Sabine Fellner, Jutta M. Pichler, Georg Thiel: Tabak in der Karikatur

Ein weiter Weg liegt zwischen der Ersteinfuhr des Tabaks nach Europa in kolumbianischer Zeit, Bachs "So oft ich meine Tobackspfeife" und der rezenten Nichtraucherschutz-Gesetzgebung. Der Rezensent gibt offen zu, parteiisch zu sein und den Tabak nur in einer Form zu mögen: als leuchtend rot blühende Ziersorte im Garten (alternativ sind aber auch die rosa und weißen Sorten nicht zu verachten :-)). Und da der Tabakkonsum und seine Folgen schon seit Jahrhunderten polarisierten, stellten sie natürlich ein reizvolles Feld für Karikaturisten dar, so daß das Karikaturmuseum Krems eine Ausstellung "Tabak in der Karikatur" organisierte, die vom 15.11.2009 bis zum 7.4.2010 zu sehen war. Das vorliegende Buch stellt den Katalog zur Ausstellung dar, wobei es leider keine Informationen preisgibt, ob sein Abbildungsteil alle ausgestellten Karikaturen zeigt oder nur eine Auswahl.

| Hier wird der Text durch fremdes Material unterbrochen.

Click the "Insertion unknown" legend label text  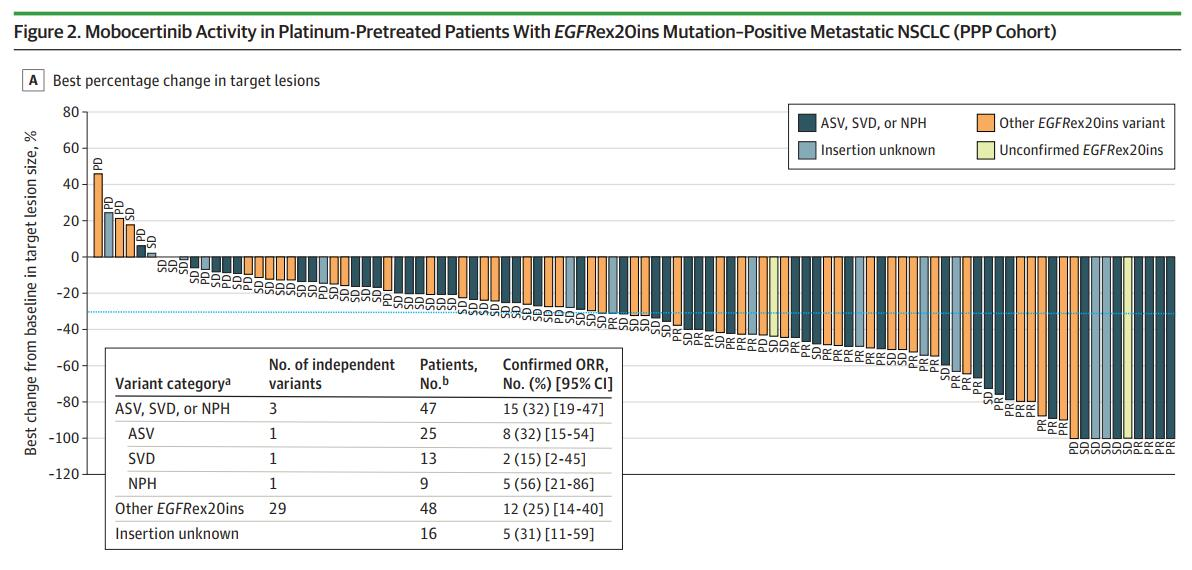tap(878, 150)
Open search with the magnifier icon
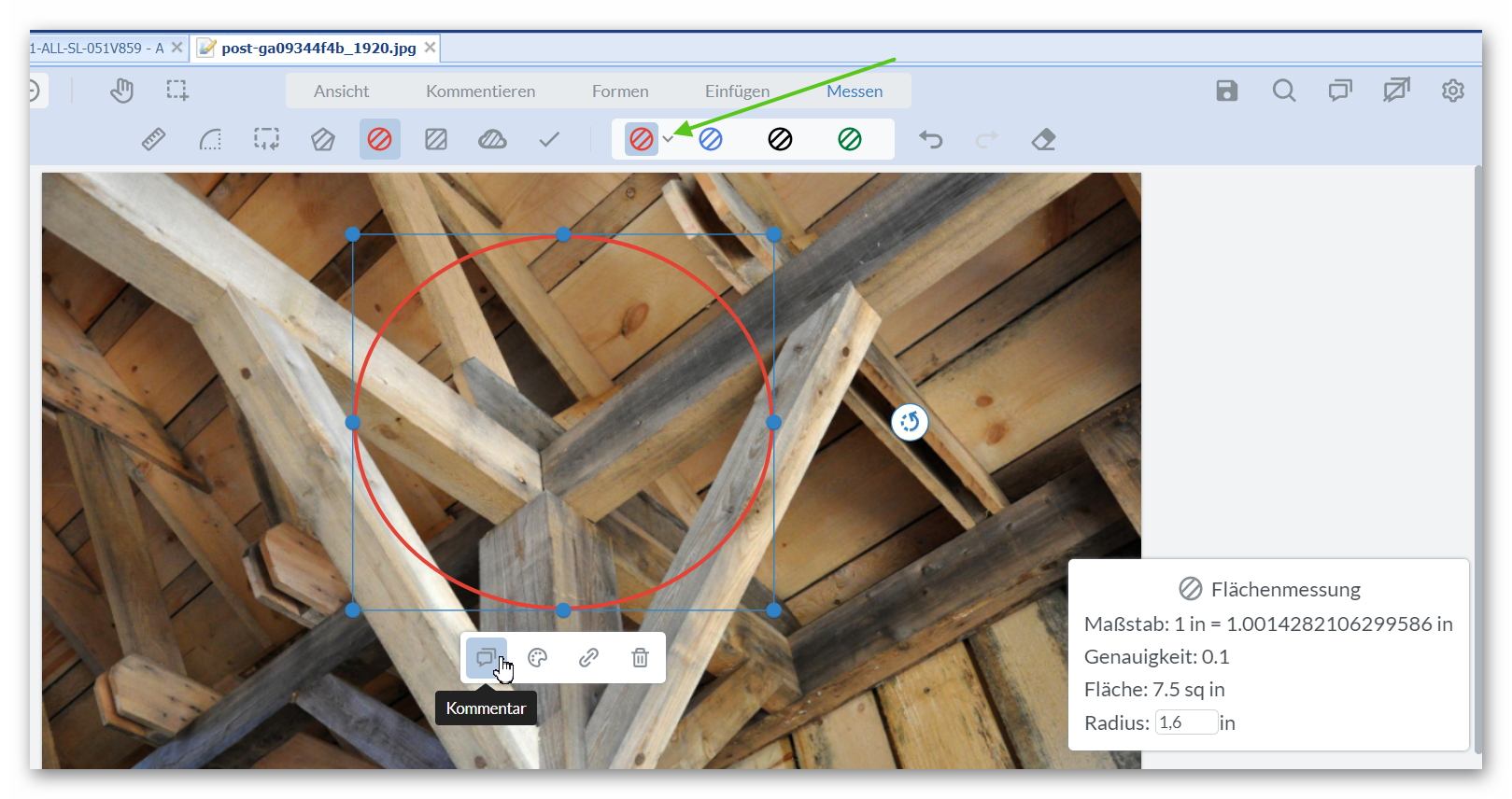Screen dimensions: 1512x799 1283,91
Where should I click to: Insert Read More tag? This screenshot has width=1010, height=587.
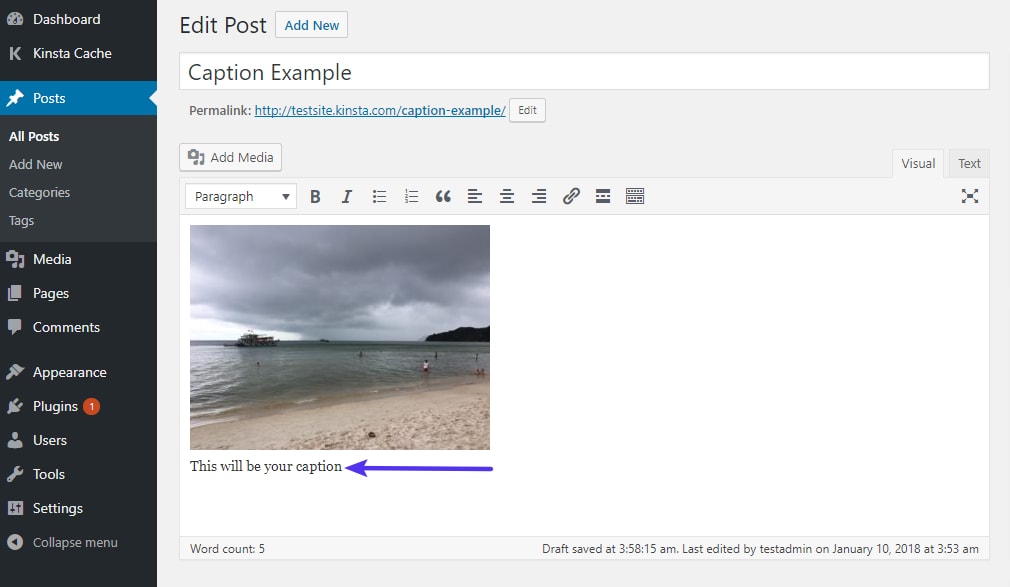click(603, 197)
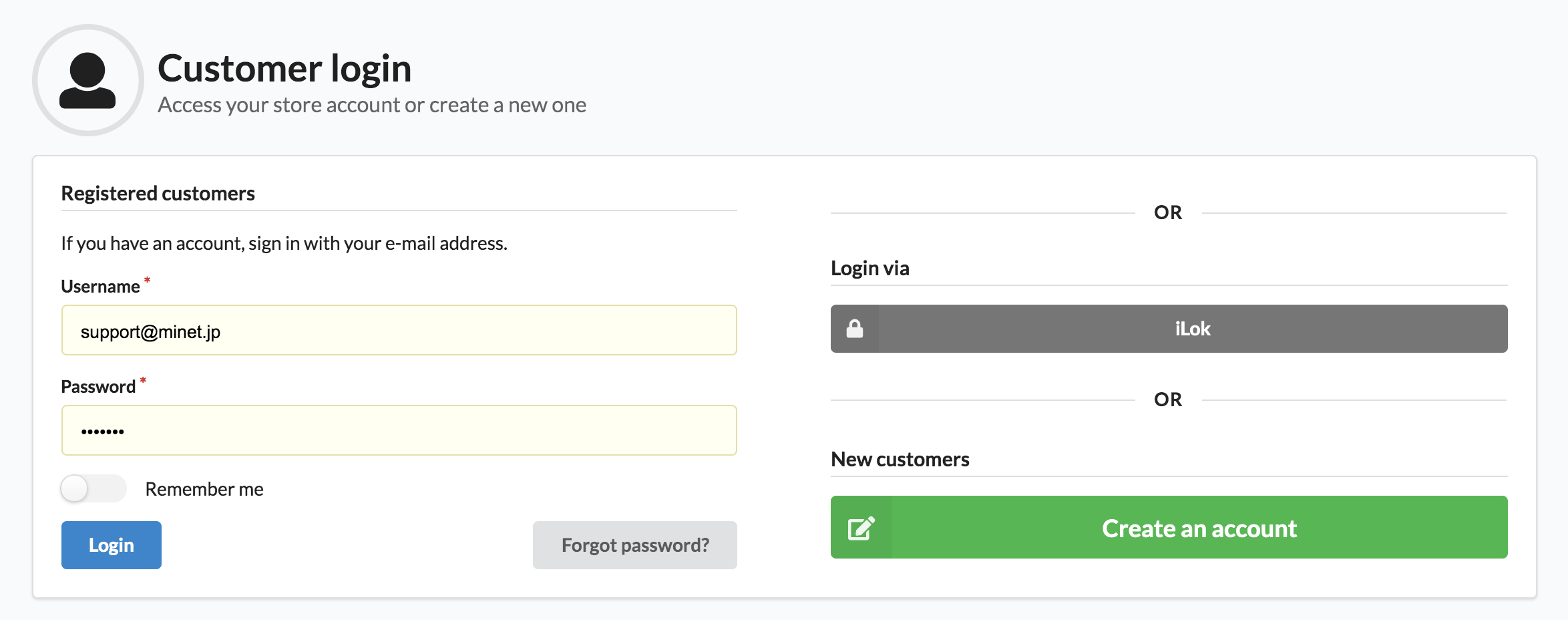The image size is (1568, 620).
Task: Click the "If you have an account" instruction text
Action: 284,243
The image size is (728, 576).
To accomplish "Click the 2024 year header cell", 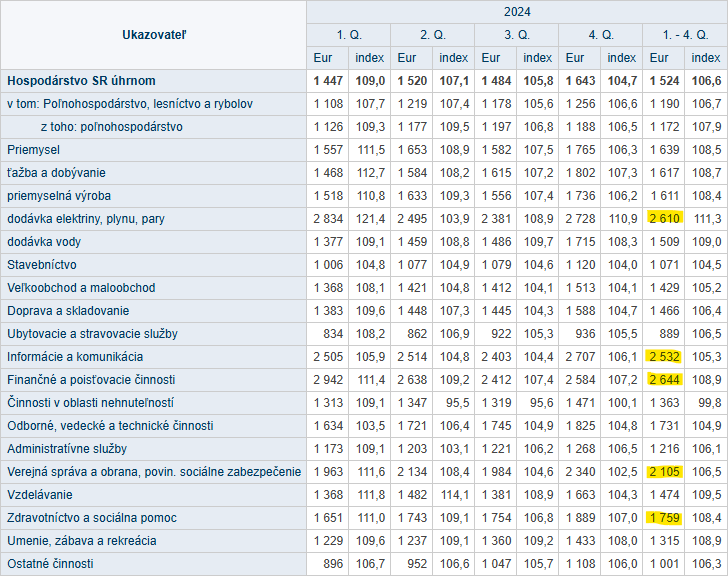I will pyautogui.click(x=517, y=12).

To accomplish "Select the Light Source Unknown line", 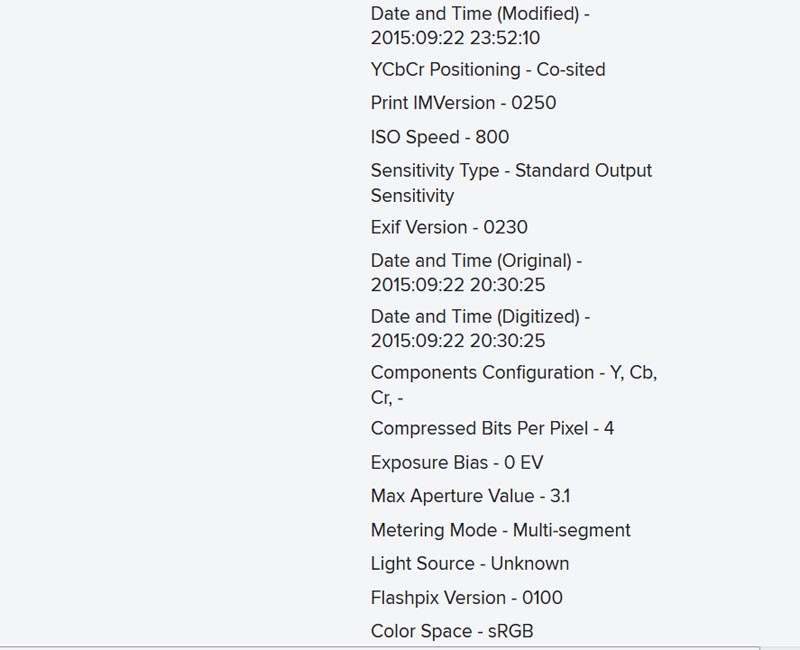I will click(470, 564).
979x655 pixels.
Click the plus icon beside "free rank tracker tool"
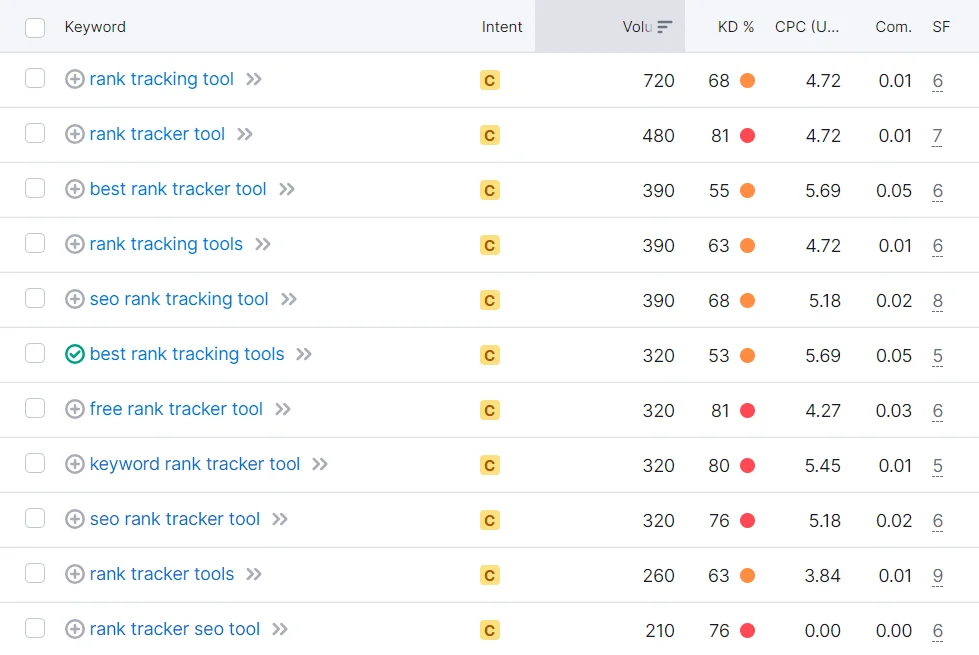click(74, 409)
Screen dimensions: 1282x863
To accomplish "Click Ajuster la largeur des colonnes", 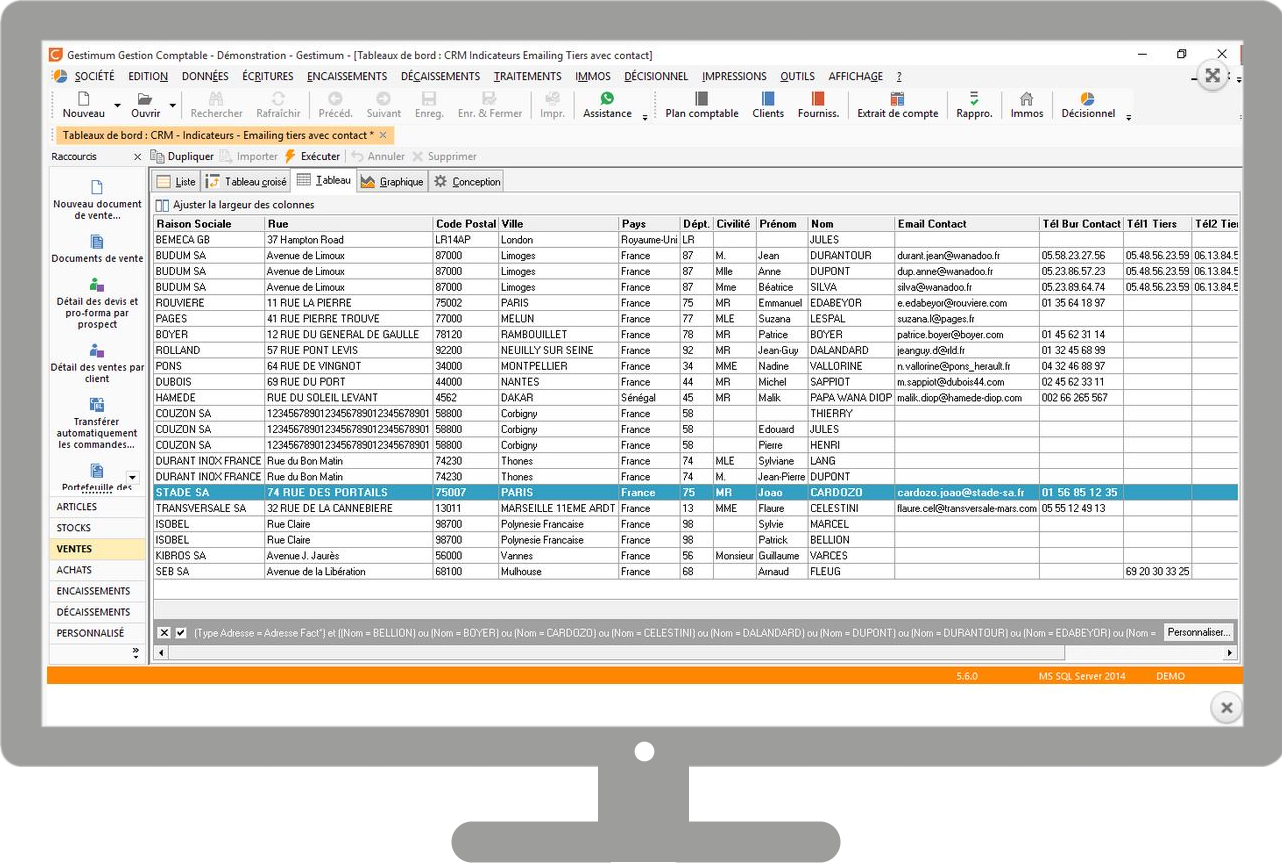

Die einführenden Textbeiträge widmen sich der Geschichte der Karikatur an sich sowie der europäischen Kulturgeschichte des Tabaks seit seinem Erstimport vor mehr als einem halben Jahrtausend. Das Spektrum der hier abgebildeten Karikaturen reicht dann von einem anonymen "Spottbild auf den Tabak" von 1650 bis zur umfangreichen gegenwärtigen Auseinandersetzung um den Nichtraucherschutz. Das Material ist dabei weitgehend, wenngleich nicht ganz streng chronologisch geordnet - im jetztzeitigen Teil, der volumenseitig dominiert, wird das Prinzip nicht mehr einheitlich angewendet. Vor allem die historischen Karikaturen finden eine sinnvolle Ergänzung in knappen textlichen Erläuterungen, um den jeweiligen geschichtlichen Hintergrund deutlich zu machen, der nicht in jedem Fall als Allgemeinwissen vorausgesetzt werden kann - wer beispielsweise weiß aus dem Stegreif, was sich hinter dem Bloomerismus verbarg? (Antwort: Eine Frauenbewegung Mitte des 19. Jahrhunderts, die sich durch Bevorzugung männlich geprägter Kleidung auszeichnete - und das Accessoire der Zigarre hinzuzufügen lag natürlich nahe.) Aber auch einen Klassiker wie den vierten Streich von Max & Moritz (richtig, die explodierende Pfeife von Lehrer Lämpel) sieht man immer wieder gerne, zumal hier in einer raren handgeschriebenen Frühfassung Wilhelm Buschs.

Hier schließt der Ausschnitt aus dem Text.